Perhaps because they've worked in finance for a number of years or because they can put together a spreadsheet with formulas referencing more than three tabs, one byproduct of the high ego/ability financier is the assumption that s/he can create good financial models and software. In response, below I detail a few of the considerations involved in building what we consider to be powerful, robust, well-designed, intuitive, serviceable financial software. In some ways, it would be nice to say it is pure science, but as any good pure scientist will tell you…it's always partly art. The topics below are presented separately but in practice are inextricably interconnected.
The People
Many technophobes may think of software development as a remote and inscrutable process that only specialists with spinning propeller-heads understand. Admittedly at some level, this may be true. But in the end, software is built by people for people. And those are exactly the two groups that are essential to a successful analytic: those who can build great financial software and those users/consumers who will benefit from its results. First the developers…
You want your financial software developers to be both outstanding software engineers and financial engineers, ideally with decent commercial intuition. In my experience, this is an extremely rare combination. Most professionals in the field are of one of two types: finance people who, due to the aforementioned ego, get bold enough to become reasonably dangerous hacking out (sometimes) functional code; or they're software engineers who happen to like the paycheck that finance-related jobs provide and as such, have picked up what present value means and perhaps the Black-Scholes-Merton formula. I wholeheartedly admit I'm in the former category (I try and control the ego), though at least I was prudent enough to fire myself from the development team once we'd experienced sufficient growth. It also doesn't hurt if they're personable, can speak with clients, gauge what's working well for users and what's not, and modify the software accordingly. As one consumer products company put it when describing their own quant group, "PhD's with personality." I've come across people from each end of the spectrum and everywhere in between, but the professional who offers all of these attributes is rare indeed. We're extremely fortunate to have found a few of those here at IA.

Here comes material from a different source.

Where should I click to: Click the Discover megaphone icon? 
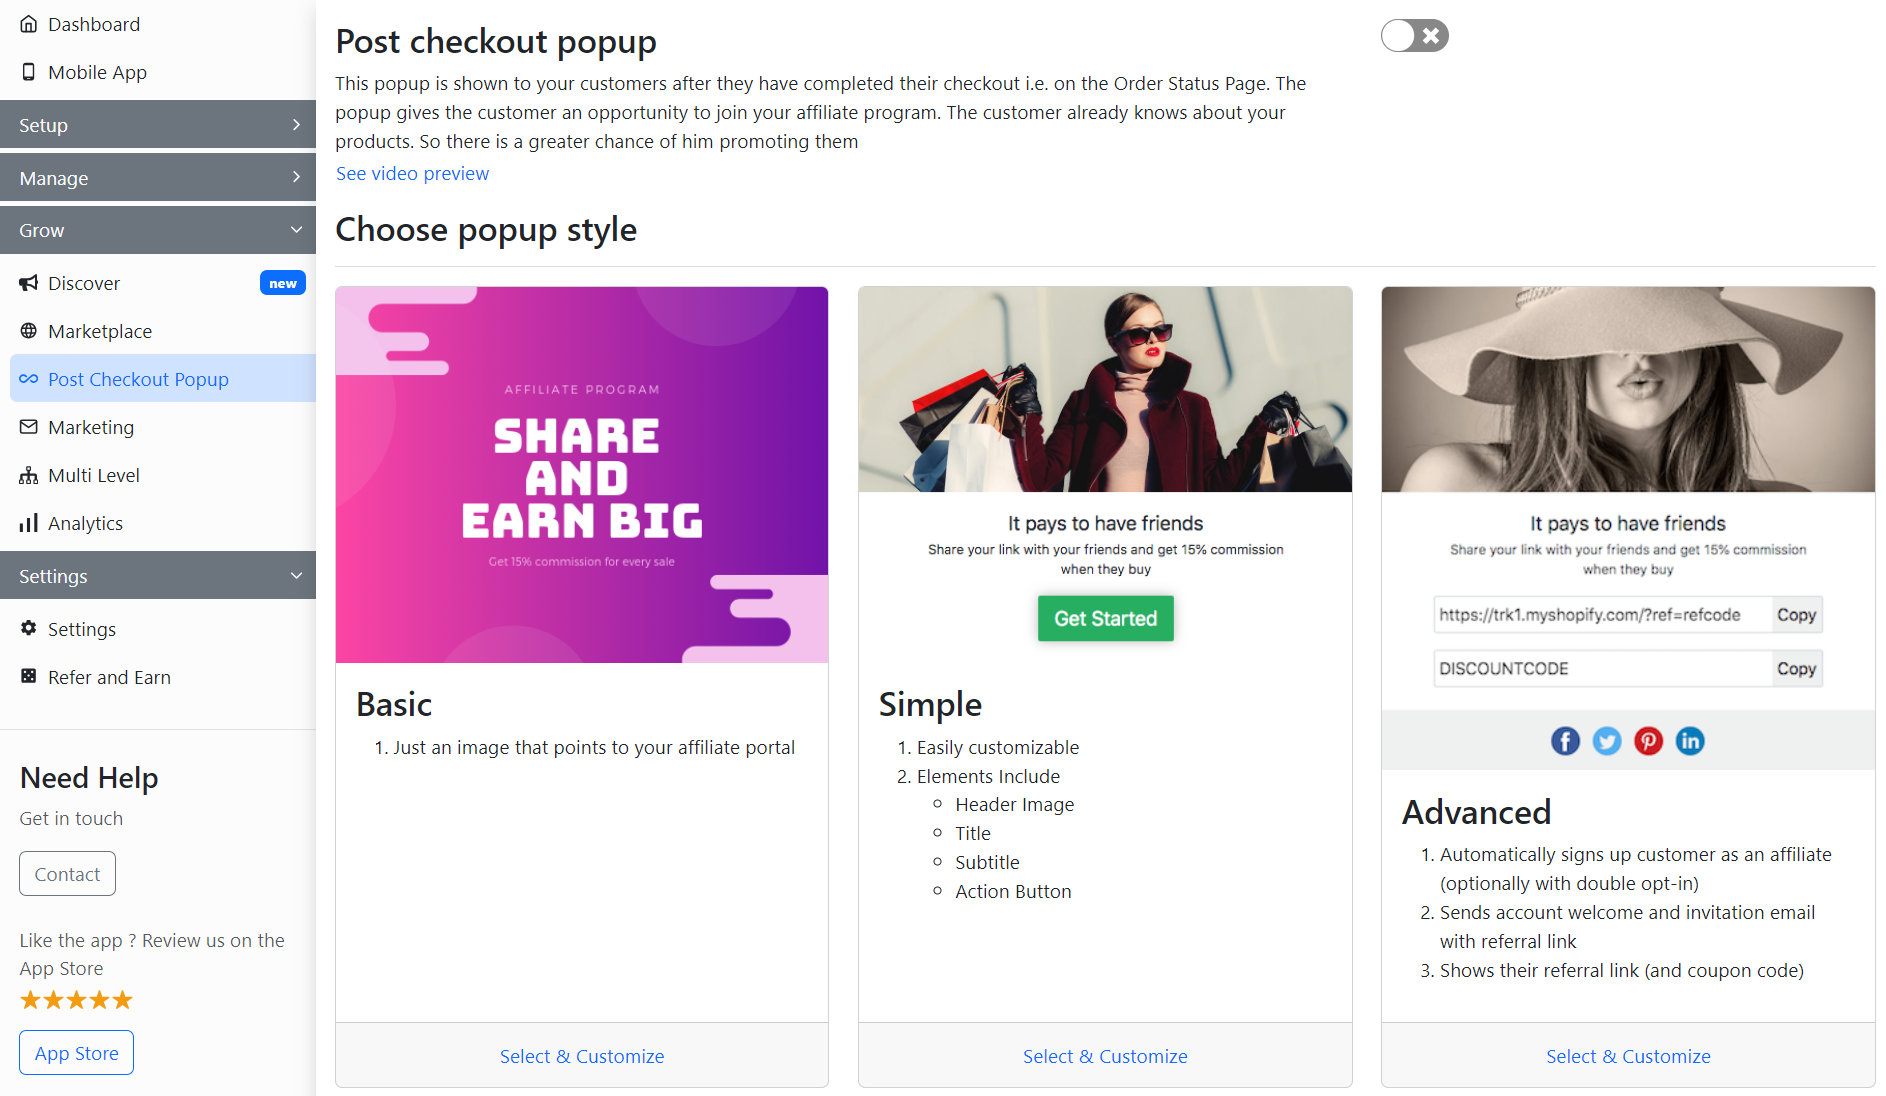click(x=29, y=283)
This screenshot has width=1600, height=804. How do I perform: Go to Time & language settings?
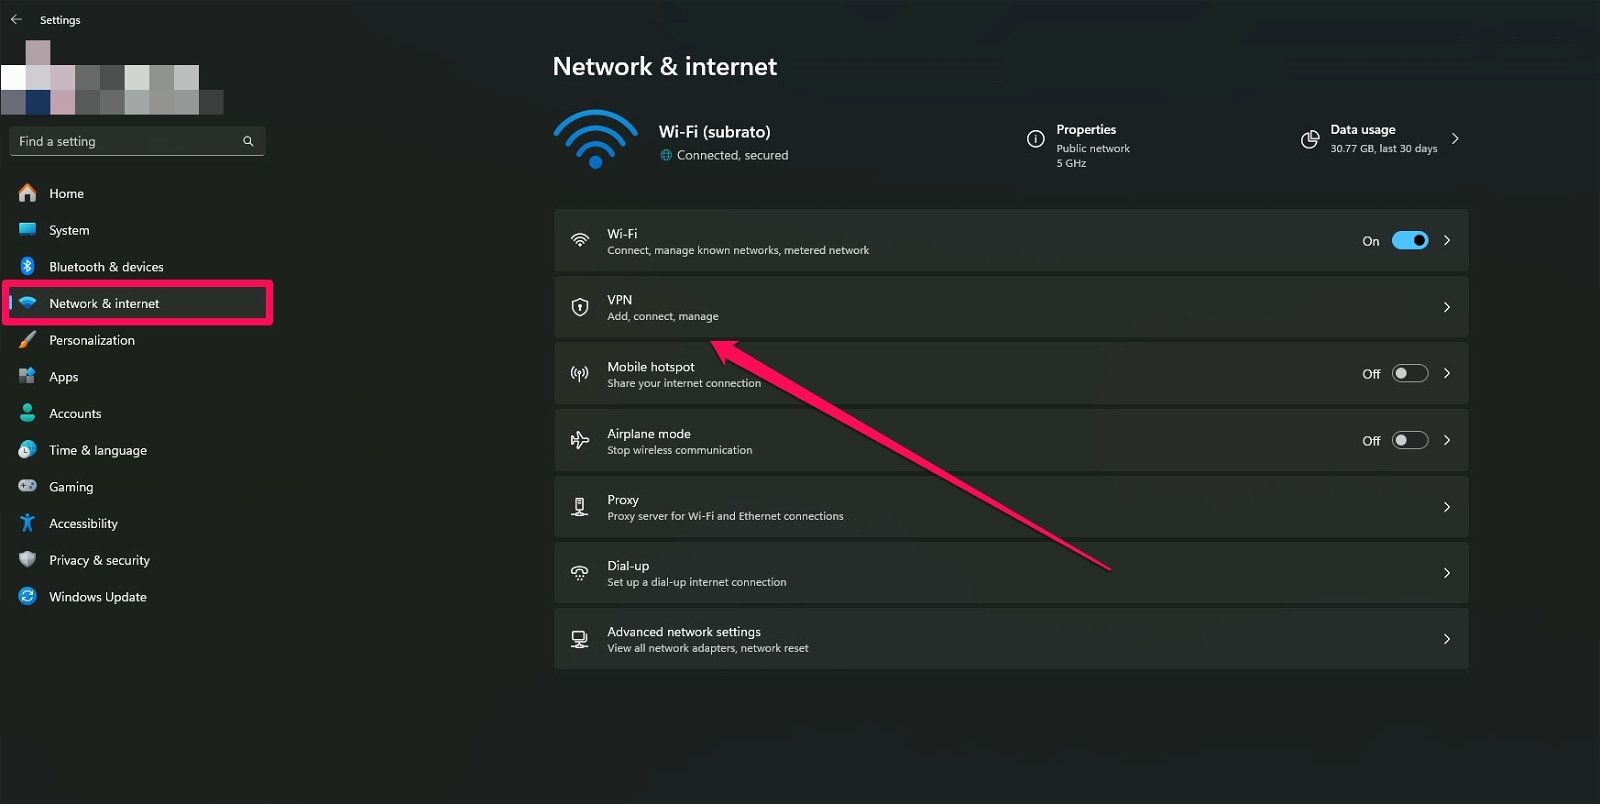[x=98, y=450]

The next and all-important group of people you need to understand fully is the audience. How do they view their environment? What factors affect their financial decisions? How sophisticated are they? What features are required? Which would be nice? Which would be "over-the-top" and likely confuse as often as illuminate? I think far too many quants, who frequently find themselves in the role of developer, expect far too little of their user/audience and thus leave many financial black box people under-equipped. This information about the user/audience must be gathered in order to gain the background data required to thoughtfully respond to the questions that follow.
The Medium
Selecting the medium in which to develop software is an essential decision that drives many other design considerations and features. Far and away the most common tool among finance practitioners for financial model building is the spreadsheet. Any Street banking analyst on the job more than a year has ultimately either heard or made the joke about staying up all night with a model…of the Excel™ variety. Spreadsheets are fantastic for certain types of analyses; for doing basic financial statement projections, nothing beats a spreadsheet. However, for performing multi-factor, multi-period simulations or solving complicated optimization problems, it's a medium that suffers major drawbacks.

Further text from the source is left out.